I don’t know how to solve the drinking problem on American college campuses: I suspect it reflects larger problems in a culture that worships alcohol as both an escape from worry and an excuse for nearly any sort of bad behavior. But I do have a modest proposal for the problem of boredom-inspired bad behavior on college campuses: parents, don’t send your eighteen-year-olds to college. Save for your children’s education, and then insist they take a year or two off—a gap year—to figure out what they want from that education.

Apple-nose

As a college instructor I see a huge difference between the first-year students who come to college straight out of high school and the ones who have spent a year or two working, serving in the military, or otherwise engaging with the “real world” outside of college. Too many fresh-from-high-school students come to college with no real sense of what they want to attain from their studies.

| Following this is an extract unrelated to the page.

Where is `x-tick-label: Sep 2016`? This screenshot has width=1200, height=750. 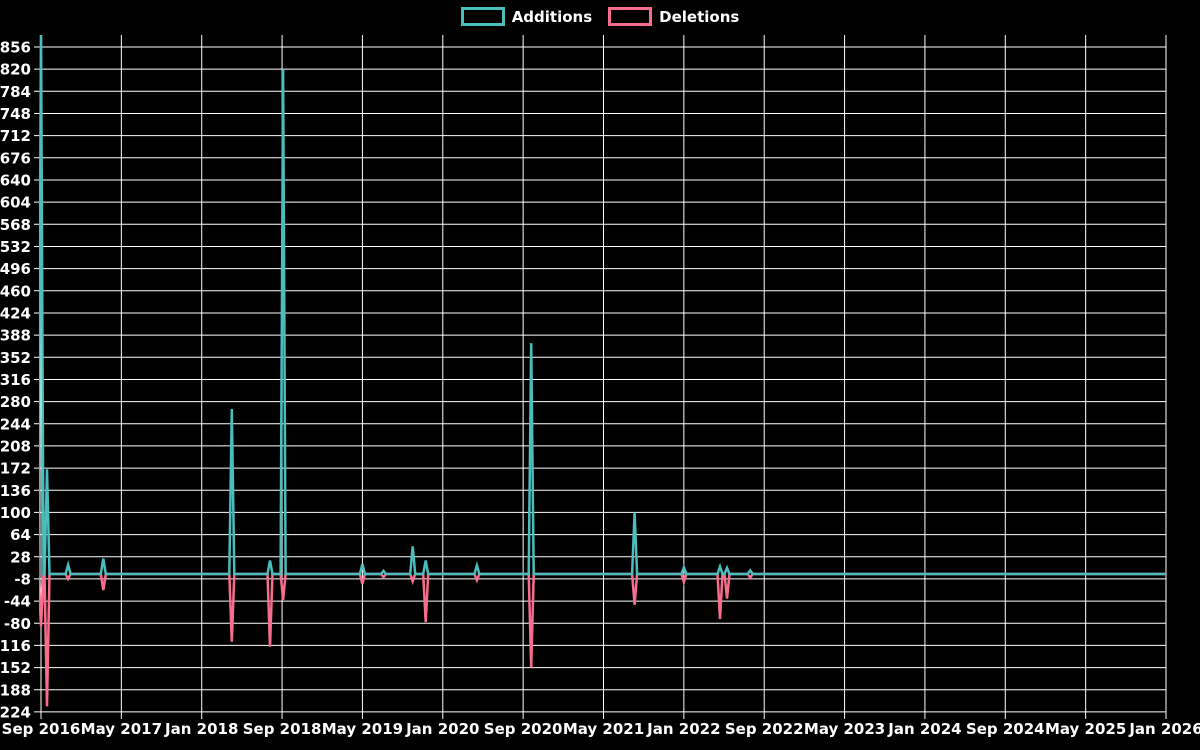 x-tick-label: Sep 2016 is located at coordinates (42, 729).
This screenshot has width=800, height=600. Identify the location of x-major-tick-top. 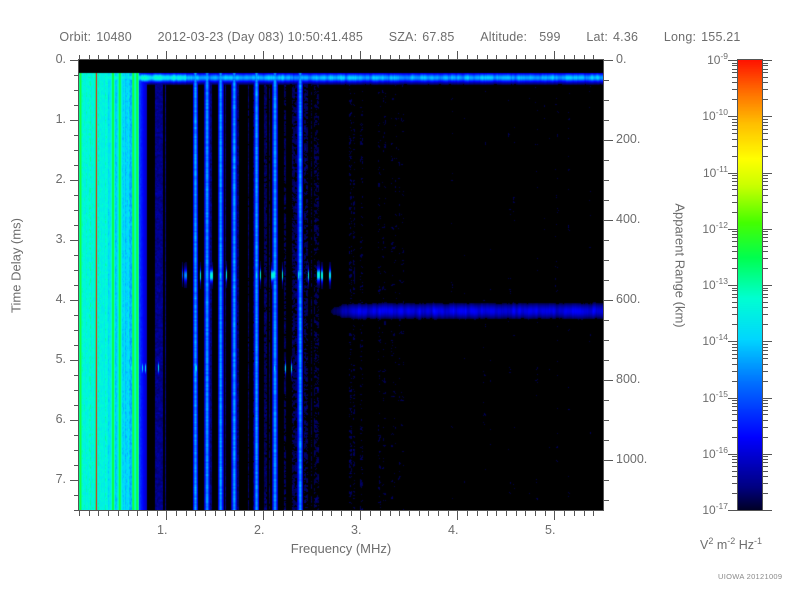
(554, 56).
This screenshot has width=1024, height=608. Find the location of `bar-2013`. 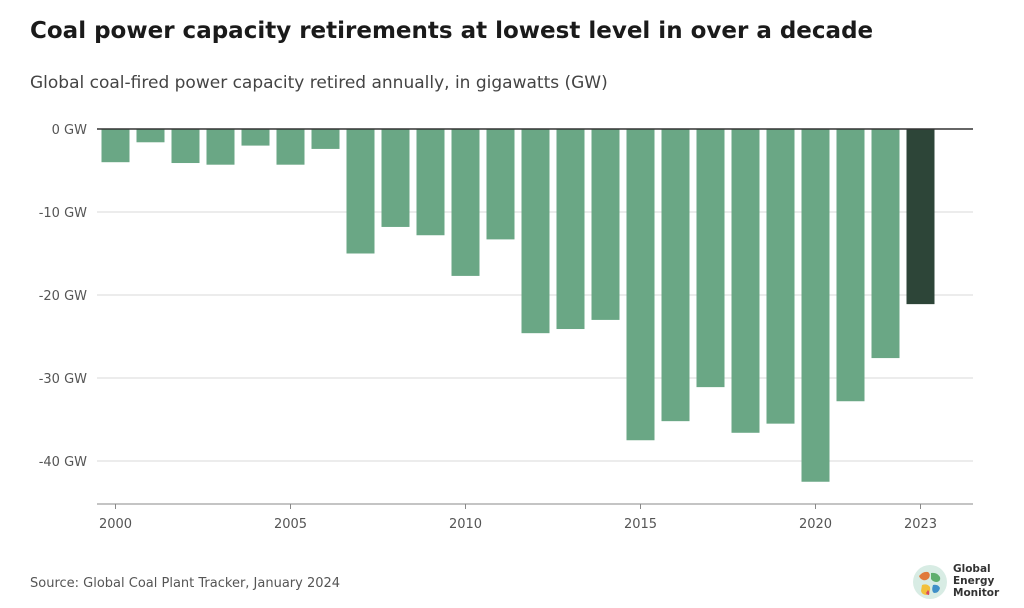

Instead, they’re in college because that’s what’s expected, that’s what their friends are doing, or that’s what mom and dad want.

Central Square gazebo

This weekend’s riots in Keene suggest that college (like youth) is often wasted on the young. Older, more mature students are almost always more driven to learn. They’ve spent time working or traveling, they’ve lived on their own, and they’ve gotten some of their youthful hijinks out of their system. Older, more mature students have a better sense of what they want to do with their education and with their lives, and they realize that engaging in drunken mayhem doesn’t get them anywhere closer to their goals.

This post turned into exactly the kind of cranky rant I was trying to avoid. At least the photos, which come from the 2010 Pumpkin Festival, are a bit less crabby.

Pumpkin cannibalism

This past weekend was the 20th annual Keene Pumpkin Festival, where you can see carved jack-o-lanterns of all shapes, sizes, and styles. Given all the cute, pretty, and aesthetically pleasing pumpkins on display, it’s always difficult to choose a favorite…but I always seem to gravitate toward those pumpkins that are just a little bit warped.

In addition to the act of pumpkin cannibalism depicted above, for example, J and I spotted a random act of pumpkin violence…

Random act of violence

…along with one pumpkin-person who looked like he’d been in a particularly nasty barroom brawl.

You should see the other guy!

Jack-o-lanterns with odd anatomical deformities naturally grab one’s attention…

Zucchini nose

…as do pumpkins in curious colors.

Pumpkin skulls

One ghoulish gourd displayed such monstrous features, he might best be termed a “Franken-pumpkin.”

Franken-pumpkin

Some of the “pumpkins” at the Keene Pumpkin Fest played freely with the definition of “jack-o-lantern,” as in the case of this gourd-geous green swan.

Gourd-geous green swan

Things of beauty notwithstanding, the most creative–and arguably most warped–carved creation we saw at Saturday’s Pumpkin Festival was a gutted spaghetti-squash “baby” with a disgustingly dirty diaper.

Stinky spaghetti-squash diaper

This is my belated contribution to last week’s Photo Friday theme, Warped. Saturday’s Pumpkin Festival reportedly attracted a crowd of 70,000 humans and 22,943 lit jack-o-lanterns, a bunch of which you can see in my 2010 Pumpkin Festival photo-set. Enjoy!